Work to be completed:
Rewrite everything from the line containing "You are a computer-use" down to the end of the rows, replacing "dropdown" with "drop-down" and keeping everything else unchanged. Omit the pictures from your output.

Input records:
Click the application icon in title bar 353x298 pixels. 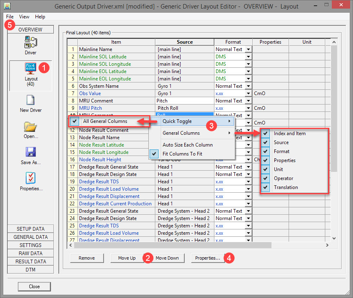[x=7, y=7]
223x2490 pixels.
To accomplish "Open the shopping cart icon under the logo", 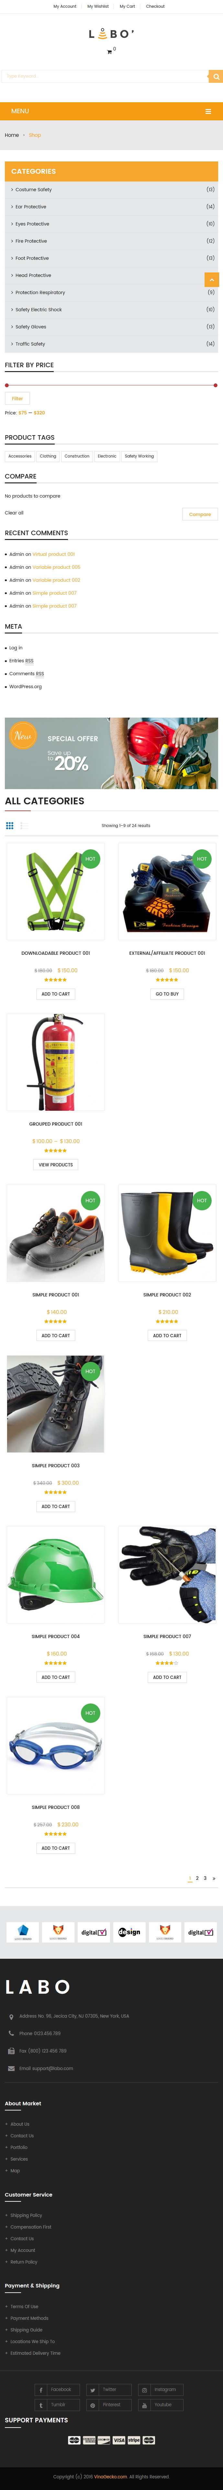I will [x=109, y=51].
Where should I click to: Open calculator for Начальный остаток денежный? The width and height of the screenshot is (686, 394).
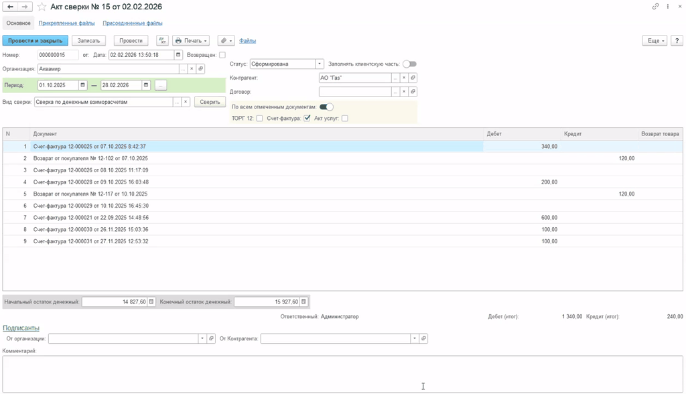pos(151,302)
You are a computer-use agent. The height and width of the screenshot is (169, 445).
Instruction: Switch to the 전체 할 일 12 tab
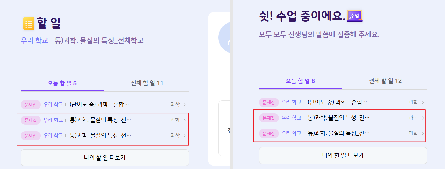pos(385,81)
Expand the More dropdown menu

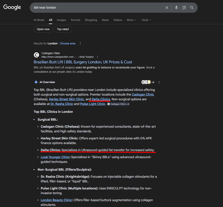131,20
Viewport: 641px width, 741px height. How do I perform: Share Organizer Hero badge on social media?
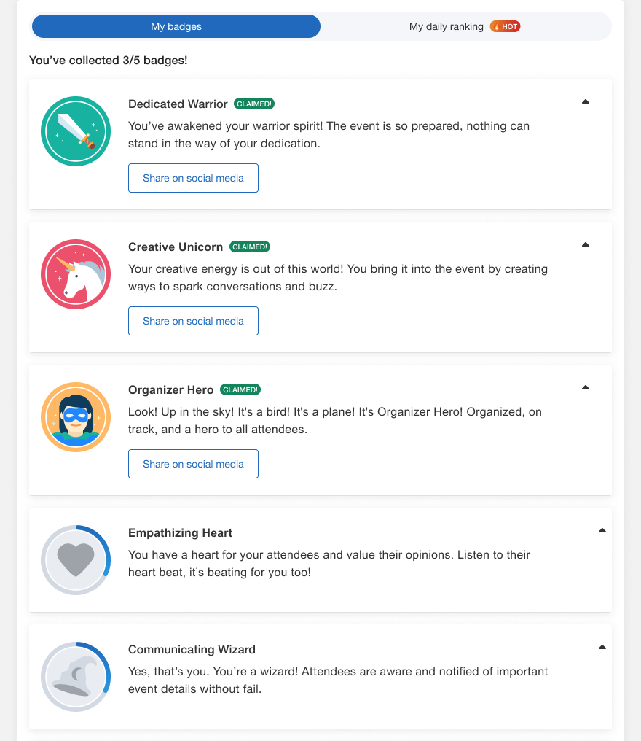[x=193, y=464]
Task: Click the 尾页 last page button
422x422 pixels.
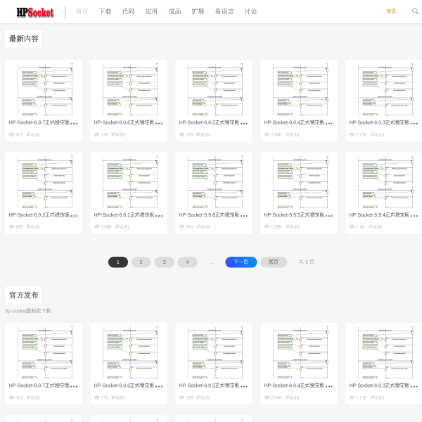Action: (274, 262)
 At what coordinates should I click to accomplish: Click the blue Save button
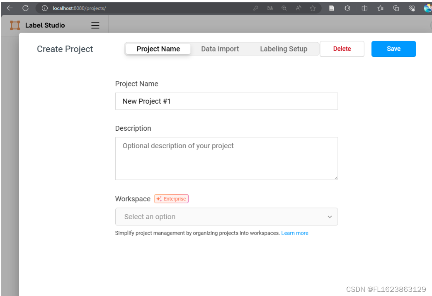tap(393, 49)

Reply to the task:
You are a computer-use agent. The height and width of the screenshot is (169, 445).
Instruction: Switch to the 전체 할 일 12 tab
pos(385,81)
Expand the More drop-down menu

131,20
Viewport: 641px width, 741px height. How do I perform: Share Organizer Hero badge on social media?
[x=193, y=464]
Task: Click the 尾页 last page button
422x422 pixels.
Action: (274, 262)
 At what coordinates should I click to accomplish: Click the blue Save button
tap(393, 49)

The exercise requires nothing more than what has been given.